Earlier this week, I wrote about a significant ~$30 million for spread. The firm is arguably the best-known name in Japan’s growing vertical farming industry. As I have noted, things in space began to gain momentum around 2011, when the tsunami that caused the Fukushima disaster caused many in the country to look for alternatives to agriculture.
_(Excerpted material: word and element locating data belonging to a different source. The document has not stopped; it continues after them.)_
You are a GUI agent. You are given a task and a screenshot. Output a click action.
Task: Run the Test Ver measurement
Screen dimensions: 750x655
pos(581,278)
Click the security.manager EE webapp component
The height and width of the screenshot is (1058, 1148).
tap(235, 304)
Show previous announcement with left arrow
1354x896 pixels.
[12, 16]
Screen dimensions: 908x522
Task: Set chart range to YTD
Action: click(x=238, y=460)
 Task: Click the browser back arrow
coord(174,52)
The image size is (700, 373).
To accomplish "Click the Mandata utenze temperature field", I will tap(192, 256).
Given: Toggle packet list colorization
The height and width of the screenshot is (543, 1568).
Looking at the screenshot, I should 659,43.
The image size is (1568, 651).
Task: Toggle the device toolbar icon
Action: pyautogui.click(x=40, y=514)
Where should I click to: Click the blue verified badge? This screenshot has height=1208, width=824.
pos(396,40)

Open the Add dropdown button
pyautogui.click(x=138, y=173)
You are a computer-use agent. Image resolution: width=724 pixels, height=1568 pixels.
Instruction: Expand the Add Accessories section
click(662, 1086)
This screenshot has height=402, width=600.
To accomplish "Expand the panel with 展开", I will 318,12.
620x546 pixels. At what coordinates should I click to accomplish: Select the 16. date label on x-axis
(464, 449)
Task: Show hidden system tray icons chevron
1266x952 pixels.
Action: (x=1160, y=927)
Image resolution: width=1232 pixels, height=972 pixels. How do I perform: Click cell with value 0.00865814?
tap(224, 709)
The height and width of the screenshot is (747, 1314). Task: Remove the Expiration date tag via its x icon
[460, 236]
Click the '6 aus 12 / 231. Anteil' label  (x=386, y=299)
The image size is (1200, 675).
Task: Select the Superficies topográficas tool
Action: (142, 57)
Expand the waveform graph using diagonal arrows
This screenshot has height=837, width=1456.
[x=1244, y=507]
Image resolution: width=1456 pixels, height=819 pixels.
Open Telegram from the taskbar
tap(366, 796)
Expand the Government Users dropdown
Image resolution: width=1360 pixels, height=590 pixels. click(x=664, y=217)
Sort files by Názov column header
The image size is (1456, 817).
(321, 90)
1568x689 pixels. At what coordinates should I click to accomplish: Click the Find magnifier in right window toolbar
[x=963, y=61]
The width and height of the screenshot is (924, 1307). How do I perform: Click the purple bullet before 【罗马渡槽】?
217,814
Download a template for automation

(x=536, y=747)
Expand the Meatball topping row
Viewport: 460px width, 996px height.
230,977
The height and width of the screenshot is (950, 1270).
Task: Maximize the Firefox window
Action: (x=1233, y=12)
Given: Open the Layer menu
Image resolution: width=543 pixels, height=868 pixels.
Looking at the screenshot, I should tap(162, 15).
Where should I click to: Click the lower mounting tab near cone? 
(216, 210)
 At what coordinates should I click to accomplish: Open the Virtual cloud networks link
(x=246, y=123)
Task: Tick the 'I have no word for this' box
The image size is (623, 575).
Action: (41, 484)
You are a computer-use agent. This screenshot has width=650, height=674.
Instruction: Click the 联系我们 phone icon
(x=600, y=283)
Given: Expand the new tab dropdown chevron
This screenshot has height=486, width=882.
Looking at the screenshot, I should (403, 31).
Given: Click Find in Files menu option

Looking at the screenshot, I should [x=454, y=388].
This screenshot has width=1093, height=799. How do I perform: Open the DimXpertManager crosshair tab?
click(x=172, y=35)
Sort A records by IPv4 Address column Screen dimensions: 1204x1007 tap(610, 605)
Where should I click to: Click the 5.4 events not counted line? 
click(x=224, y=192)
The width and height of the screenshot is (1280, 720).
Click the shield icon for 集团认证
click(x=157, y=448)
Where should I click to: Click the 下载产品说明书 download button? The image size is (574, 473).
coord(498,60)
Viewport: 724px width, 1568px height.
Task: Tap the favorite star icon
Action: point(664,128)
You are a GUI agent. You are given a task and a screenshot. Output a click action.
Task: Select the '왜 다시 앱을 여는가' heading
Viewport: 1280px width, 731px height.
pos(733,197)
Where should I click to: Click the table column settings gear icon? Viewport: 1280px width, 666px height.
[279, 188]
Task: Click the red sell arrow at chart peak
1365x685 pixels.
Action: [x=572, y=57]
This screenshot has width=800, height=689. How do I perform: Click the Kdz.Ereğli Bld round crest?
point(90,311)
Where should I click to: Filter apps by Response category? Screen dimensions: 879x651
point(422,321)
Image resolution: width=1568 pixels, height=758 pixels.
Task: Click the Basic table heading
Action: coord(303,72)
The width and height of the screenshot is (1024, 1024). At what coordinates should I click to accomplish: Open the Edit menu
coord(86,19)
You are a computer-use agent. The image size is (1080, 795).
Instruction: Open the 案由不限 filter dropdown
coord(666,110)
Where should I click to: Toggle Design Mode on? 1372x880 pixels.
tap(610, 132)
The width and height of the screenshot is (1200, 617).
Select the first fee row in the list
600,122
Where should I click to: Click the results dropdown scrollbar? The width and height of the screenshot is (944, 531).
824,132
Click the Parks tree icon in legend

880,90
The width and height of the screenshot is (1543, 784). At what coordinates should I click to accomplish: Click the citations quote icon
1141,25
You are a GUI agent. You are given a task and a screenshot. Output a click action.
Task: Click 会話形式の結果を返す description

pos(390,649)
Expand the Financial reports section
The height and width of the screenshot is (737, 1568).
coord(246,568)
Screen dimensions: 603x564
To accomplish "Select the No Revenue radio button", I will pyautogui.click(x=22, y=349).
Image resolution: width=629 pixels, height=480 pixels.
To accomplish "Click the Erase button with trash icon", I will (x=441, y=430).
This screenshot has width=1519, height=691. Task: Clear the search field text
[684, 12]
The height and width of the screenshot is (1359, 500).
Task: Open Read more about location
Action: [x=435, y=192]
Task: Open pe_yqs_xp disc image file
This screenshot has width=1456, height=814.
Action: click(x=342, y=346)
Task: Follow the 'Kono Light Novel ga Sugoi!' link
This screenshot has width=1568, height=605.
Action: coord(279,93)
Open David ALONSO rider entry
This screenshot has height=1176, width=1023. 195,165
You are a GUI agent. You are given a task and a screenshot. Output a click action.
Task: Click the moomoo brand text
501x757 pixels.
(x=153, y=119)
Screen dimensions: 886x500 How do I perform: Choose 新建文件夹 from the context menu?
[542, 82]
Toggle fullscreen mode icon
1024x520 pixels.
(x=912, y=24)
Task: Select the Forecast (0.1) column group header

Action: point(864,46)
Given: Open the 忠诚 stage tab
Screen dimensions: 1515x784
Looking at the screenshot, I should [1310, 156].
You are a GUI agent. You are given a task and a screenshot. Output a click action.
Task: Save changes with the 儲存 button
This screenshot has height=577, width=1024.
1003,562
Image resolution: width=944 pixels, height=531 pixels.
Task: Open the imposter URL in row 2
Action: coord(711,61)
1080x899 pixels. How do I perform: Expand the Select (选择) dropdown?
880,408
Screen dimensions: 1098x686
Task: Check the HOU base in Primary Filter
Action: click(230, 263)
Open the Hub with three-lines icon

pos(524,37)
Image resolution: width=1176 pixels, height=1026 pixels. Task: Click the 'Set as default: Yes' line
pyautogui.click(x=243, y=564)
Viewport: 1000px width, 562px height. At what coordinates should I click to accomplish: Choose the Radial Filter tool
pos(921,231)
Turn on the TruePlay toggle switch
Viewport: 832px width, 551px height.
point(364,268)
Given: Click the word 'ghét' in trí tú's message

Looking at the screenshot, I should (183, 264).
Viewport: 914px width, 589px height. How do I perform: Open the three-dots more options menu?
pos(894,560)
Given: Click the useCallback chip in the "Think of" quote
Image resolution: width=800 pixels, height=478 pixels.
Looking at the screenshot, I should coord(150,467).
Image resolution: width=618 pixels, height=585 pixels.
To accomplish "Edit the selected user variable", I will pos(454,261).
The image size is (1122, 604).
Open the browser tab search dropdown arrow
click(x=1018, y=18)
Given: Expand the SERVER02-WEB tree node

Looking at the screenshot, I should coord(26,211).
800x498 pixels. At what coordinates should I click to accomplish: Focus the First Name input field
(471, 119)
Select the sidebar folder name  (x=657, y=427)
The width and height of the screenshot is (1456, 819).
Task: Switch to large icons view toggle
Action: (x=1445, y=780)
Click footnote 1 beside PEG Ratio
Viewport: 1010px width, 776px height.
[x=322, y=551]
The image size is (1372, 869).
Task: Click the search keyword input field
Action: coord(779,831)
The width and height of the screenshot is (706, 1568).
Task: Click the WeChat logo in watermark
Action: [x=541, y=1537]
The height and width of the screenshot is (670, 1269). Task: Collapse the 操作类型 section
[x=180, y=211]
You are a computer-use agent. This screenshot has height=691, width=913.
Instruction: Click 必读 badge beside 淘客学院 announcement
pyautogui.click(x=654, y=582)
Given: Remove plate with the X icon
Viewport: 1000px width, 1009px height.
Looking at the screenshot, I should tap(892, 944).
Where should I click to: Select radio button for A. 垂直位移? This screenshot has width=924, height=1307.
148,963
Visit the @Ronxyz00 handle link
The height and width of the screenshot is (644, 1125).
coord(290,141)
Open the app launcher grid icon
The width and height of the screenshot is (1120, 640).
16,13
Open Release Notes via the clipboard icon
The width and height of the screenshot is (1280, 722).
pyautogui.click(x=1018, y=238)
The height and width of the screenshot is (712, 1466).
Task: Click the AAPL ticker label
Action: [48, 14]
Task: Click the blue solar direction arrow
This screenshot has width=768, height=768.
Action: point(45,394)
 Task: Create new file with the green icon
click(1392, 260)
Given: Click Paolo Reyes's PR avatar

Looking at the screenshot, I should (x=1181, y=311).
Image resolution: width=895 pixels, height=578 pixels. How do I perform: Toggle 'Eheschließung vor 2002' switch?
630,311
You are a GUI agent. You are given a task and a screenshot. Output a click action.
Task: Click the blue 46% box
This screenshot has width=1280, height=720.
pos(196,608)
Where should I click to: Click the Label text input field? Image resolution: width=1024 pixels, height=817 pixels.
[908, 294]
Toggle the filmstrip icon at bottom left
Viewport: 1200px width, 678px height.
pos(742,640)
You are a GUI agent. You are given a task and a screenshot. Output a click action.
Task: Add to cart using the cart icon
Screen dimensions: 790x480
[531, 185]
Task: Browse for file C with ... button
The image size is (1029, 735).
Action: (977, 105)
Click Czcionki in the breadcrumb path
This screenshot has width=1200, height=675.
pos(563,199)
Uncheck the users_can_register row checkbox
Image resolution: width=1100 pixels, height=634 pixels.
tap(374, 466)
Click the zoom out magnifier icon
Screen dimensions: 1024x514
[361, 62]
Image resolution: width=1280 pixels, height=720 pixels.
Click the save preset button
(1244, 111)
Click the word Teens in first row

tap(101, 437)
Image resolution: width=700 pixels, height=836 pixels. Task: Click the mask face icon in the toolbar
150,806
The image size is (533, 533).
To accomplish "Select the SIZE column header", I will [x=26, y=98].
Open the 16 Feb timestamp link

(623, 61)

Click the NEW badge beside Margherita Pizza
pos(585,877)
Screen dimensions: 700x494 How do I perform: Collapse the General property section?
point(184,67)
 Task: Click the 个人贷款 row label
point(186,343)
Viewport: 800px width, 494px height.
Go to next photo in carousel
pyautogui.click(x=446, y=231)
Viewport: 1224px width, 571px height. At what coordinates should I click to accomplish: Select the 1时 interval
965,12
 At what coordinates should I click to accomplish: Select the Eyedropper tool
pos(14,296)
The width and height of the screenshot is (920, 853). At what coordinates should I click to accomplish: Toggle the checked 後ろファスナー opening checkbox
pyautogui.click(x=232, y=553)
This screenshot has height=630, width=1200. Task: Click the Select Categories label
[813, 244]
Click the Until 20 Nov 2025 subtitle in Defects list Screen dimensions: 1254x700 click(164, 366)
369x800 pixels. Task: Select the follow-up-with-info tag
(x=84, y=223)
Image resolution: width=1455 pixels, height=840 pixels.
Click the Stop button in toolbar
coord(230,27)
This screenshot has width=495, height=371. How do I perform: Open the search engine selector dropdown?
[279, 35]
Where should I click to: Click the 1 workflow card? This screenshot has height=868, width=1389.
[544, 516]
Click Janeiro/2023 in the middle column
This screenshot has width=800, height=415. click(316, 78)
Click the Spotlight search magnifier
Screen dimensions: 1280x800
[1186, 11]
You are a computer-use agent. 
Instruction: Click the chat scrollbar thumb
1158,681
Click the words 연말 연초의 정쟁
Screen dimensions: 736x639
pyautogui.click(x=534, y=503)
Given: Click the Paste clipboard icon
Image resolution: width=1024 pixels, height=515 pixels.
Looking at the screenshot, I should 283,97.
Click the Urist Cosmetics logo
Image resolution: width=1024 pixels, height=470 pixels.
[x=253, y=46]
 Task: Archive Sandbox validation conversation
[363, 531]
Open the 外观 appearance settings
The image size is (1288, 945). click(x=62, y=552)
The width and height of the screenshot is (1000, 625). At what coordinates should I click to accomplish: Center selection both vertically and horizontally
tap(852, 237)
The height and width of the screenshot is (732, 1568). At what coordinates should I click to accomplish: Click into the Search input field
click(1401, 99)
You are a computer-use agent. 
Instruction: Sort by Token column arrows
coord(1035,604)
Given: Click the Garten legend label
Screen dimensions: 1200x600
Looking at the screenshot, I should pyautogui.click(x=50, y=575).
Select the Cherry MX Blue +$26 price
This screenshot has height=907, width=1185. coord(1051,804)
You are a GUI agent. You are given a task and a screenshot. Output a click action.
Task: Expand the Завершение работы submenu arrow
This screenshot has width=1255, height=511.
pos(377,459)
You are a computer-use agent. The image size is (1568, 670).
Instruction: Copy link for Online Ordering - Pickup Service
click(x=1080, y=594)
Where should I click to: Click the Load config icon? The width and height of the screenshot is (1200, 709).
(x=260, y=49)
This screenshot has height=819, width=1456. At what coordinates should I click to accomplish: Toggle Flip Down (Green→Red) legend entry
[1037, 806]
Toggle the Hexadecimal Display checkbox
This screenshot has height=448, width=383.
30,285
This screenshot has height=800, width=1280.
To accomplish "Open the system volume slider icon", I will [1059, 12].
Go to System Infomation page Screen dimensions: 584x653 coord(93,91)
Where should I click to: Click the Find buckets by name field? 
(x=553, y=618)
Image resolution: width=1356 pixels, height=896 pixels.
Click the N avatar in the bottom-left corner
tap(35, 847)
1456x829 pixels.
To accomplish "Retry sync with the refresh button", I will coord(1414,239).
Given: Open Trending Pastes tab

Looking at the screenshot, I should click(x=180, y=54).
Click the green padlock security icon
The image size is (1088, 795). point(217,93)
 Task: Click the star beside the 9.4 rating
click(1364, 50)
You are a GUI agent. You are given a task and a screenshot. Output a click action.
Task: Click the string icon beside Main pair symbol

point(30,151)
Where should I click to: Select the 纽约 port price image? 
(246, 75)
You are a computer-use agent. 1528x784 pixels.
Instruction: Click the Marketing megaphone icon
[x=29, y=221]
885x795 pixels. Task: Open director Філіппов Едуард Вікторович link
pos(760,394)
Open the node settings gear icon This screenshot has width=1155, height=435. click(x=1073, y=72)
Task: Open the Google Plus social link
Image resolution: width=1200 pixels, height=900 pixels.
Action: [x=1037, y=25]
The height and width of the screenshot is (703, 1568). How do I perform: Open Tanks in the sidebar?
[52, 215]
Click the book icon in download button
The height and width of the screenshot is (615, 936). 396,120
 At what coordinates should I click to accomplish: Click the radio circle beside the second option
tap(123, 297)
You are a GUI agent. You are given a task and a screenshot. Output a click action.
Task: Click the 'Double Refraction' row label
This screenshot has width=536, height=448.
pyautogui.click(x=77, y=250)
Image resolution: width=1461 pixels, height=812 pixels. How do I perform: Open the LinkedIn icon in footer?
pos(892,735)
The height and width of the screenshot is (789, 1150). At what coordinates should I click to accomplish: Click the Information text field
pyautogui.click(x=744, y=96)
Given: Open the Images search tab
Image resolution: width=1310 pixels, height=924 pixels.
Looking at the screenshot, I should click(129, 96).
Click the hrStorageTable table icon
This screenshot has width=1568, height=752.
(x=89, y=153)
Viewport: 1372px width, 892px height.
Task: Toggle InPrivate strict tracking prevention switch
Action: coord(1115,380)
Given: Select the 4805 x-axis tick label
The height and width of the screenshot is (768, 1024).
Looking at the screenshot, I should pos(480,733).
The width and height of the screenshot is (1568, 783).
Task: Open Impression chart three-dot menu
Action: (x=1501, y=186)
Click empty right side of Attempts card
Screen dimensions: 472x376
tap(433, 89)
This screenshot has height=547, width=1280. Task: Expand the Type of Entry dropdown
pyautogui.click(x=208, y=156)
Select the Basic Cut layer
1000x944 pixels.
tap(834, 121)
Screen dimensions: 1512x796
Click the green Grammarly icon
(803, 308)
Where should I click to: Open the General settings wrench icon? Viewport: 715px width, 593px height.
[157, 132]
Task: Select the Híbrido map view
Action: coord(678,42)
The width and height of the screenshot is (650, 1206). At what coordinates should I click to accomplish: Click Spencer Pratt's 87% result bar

I mention this here because robotics is an important part of Spread’s automated game, along with other leaders in the field.
Meanwhile, Terabase Energy just announced A $44 million Series B co-led by Prelude Ventures and Bill Gates’ Breakthrough Energy. The round brought the Berkeley-based company’s total funding to $52 million. The company uses robotics to help build and operate its photovoltaic power plants. The release notes:
Able to operate 24/7, the Terabase Automated Field Factory can dramatically reduce construction time and costs while delivering higher build quality. The robotic workflow will also improve the health and safety of workers by eliminating the need to manually lift heavy panels and steel components in challenging weather conditions.
And finally NASA this week in detail his work on a shape-shifting underwater system developed with Houston-based Nauticus Robotics. According to NASA:
Bright orange, all-electric and the size of a sports car, Aquanaut, the company’s signature robot, resembles a propeller-driven torpedo as it travels to its destination. At this point, his shell opens and his nose lifts up, revealing a set of cameras and other sensors, now facing forward. The two arms rotate, ending in claws that can be equipped with various tools.
Potential tasks for the robot include inspection of underwater equipment such as wind turbines, maintenance of submarine cables, and monitoring of fish populations.
Come be under the sea Actuator garden.